Significance of Wharram Percy Deserted Medieval Village

Wharram Percy is among the biggest and best-preserved of the thousands of deserted medieval villages in Britain, and, for this type of site, it has an unusually rich material culture. Its real significance, however, stems from the innovative and extensive research focused on the site between 1948 and 2012, under the leadership of the economic historian Maurice Beresford and a succession of renowned archaeologists. 

Aerial view of the village, looking south, with raking light highlighting the low earthworks
Aerial view of the village, looking south. Wharram Percy is one of the best understood deserted medieval villages in Britain as a result of its visible earthwork remains

Importance as a Deserted Medieval Village

About 3,000 deserted medieval villages survive in Britain, with countless more preserved to some degree as archaeological remains buried beneath villages that are still inhabited.[1] Many of Wharram’s components – its church, manors, green, planned rows of peasant houses, and open field system – can be seen as normal characteristics of this type of site.

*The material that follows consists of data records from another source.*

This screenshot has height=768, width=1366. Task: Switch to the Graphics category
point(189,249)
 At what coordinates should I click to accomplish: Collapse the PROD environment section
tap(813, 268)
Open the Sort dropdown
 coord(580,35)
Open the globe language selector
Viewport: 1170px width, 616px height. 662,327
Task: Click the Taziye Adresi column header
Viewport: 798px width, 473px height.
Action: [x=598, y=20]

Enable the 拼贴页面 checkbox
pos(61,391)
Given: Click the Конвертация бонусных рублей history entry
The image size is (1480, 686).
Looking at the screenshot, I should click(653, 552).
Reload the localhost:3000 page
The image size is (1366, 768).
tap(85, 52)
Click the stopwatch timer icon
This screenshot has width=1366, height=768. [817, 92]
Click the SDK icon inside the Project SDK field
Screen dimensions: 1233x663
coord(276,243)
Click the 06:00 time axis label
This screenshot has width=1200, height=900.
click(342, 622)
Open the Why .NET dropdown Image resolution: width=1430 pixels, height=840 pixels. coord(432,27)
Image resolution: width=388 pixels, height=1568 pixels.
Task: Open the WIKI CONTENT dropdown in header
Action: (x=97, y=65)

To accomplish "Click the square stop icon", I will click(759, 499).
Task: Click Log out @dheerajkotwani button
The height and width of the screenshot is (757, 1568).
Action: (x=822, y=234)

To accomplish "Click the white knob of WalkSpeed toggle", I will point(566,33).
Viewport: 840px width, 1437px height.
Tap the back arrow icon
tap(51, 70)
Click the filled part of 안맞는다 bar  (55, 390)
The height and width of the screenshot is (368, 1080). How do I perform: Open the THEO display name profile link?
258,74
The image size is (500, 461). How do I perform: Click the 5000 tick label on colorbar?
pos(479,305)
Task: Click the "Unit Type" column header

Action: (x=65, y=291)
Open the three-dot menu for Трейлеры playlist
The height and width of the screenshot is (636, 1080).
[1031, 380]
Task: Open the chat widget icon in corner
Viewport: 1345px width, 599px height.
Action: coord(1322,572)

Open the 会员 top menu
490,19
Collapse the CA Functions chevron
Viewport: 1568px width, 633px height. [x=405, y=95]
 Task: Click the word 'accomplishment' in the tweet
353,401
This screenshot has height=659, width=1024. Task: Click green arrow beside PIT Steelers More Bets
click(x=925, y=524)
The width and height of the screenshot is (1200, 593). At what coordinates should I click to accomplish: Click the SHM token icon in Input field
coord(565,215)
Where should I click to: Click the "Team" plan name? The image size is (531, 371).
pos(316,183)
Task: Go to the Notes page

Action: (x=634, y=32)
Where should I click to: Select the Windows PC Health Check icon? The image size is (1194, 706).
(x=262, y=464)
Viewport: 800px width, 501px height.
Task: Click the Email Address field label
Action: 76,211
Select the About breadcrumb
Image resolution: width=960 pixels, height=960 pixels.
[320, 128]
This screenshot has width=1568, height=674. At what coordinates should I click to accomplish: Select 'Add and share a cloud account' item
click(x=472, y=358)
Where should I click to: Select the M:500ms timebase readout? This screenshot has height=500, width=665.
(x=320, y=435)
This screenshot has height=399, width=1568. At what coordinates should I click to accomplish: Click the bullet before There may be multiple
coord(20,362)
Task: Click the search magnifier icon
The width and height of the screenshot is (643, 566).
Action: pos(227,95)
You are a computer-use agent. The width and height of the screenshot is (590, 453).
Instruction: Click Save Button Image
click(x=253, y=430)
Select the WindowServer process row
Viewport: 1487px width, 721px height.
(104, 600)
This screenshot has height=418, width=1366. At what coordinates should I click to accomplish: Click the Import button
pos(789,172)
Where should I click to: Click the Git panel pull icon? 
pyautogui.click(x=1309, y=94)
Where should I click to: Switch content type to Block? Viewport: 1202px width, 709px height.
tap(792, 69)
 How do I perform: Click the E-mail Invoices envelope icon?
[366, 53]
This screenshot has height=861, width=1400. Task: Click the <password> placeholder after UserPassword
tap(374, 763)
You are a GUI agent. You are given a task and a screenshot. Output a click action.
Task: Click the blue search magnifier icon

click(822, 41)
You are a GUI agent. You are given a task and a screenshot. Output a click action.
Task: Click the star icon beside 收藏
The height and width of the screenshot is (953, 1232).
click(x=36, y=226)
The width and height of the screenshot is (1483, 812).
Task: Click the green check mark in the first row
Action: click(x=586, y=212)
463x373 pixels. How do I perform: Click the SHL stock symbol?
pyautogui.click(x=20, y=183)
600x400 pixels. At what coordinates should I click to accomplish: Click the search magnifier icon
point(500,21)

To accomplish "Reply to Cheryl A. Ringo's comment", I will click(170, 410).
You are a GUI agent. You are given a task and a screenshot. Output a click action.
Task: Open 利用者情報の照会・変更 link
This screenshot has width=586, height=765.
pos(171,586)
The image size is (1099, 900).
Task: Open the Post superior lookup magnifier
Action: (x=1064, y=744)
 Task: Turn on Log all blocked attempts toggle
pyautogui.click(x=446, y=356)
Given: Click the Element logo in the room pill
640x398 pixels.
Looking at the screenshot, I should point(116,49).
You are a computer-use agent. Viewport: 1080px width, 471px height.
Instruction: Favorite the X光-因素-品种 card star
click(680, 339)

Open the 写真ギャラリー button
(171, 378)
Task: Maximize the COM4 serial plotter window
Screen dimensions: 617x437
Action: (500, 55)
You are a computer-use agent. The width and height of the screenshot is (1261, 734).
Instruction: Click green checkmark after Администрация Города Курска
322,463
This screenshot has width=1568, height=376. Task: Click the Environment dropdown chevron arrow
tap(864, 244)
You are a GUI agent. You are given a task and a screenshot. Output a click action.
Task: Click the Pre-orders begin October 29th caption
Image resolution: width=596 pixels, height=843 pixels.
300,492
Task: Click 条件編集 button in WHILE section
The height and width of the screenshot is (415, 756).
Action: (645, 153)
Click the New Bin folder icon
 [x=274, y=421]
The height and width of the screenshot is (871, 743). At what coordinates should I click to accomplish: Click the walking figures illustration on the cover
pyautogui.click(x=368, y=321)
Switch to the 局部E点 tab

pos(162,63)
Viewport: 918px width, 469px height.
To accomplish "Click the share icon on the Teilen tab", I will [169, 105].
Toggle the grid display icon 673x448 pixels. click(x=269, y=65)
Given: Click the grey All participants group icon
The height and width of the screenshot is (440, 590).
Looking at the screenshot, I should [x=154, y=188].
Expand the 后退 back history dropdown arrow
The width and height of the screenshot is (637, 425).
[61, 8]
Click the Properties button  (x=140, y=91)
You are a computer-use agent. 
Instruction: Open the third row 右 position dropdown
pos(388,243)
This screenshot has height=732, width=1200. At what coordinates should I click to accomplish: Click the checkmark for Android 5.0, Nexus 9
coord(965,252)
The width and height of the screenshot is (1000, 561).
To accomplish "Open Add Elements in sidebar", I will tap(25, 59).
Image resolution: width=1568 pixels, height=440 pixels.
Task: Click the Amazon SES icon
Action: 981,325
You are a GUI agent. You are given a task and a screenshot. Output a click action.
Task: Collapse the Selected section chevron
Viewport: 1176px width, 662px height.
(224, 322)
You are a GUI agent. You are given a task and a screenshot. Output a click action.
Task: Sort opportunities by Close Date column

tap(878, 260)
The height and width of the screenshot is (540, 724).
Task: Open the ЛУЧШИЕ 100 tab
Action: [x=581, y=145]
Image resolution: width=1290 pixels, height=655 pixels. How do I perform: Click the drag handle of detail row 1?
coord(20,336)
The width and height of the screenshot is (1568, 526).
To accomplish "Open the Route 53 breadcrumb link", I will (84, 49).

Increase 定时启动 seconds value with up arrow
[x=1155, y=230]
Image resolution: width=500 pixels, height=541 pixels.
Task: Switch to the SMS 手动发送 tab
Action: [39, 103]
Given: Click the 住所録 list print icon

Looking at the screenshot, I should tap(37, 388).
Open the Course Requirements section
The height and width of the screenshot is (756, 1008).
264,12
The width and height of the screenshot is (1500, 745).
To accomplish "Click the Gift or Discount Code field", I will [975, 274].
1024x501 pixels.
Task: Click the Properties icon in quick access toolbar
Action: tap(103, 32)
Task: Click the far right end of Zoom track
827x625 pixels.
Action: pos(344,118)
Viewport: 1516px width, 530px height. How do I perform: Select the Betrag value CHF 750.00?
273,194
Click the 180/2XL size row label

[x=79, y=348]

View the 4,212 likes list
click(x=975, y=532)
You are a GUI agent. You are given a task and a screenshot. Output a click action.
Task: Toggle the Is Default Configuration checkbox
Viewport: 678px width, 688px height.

The use of stone foundations at Wharram, however, coupled with the long history of post-medieval grazing, is unusual. Few such settlements – certainly none where building stone was unavailable or where later ploughing and/or development have taken place – can be so readily understood or appreciated through their visible earthwork remains.

Above all, it is the ‘group value’ of the whole village, and its context within a multi-period landscape, that make Wharram Percy’s physical remains significant. There are remains of different types and dates of building, and the plan of the whole village is known, so that each component can be understood in the context of others. Some individual elements, however, can perhaps be singled out as being particularly important:

  • The late Iron Age and Romano-British farming settlements (so-called ‘ladder settlements’), because most other examples of these have been damaged by modern ploughing
  • The Middle Saxon (7th-century) settlement, because this type (the so-called ‘Butterwick type’) has only recently been recognised as a regional phenomenon and because most other examples have been damaged by modern ploughing
  • St Martin’s Church (designated Grade I), perhaps less because of its rarity or condition than because of the intensity of research applied to it
  • The excavated human bone assemblage, which represents an invaluable resource for understanding medieval populations
  • The relatively large assemblage (for this type of site) of domestic finds,[2] which reveal the lifestyles of the occupants with unusual clarity.
Archaeologists excavating the interior of St Martin’s Church in 1974
Archaeologists excavating the interior of St Martin’s Church in 1974. Excavations here in the 1960s and early 1970s recovered more than 600 skeletons, revealing much detail about life in the medieval village © Wharram Research Project/Historic England

The Contribution of Research

The innate significance of the physical remains has been greatly amplified by the innovative, intensive and extensive research that took place here between 1948 and 2012, leading to an exceptional archive and a 13-volume series of reports.[3]

Designed from the outset as a test-bed for new techniques and approaches, the Wharram Research Project involved Britain’s first open-area excavations,[4] and its first total excavation of a church. It was a step towards multidisciplinary approaches, which seek to set a site in its social, economic and other contexts.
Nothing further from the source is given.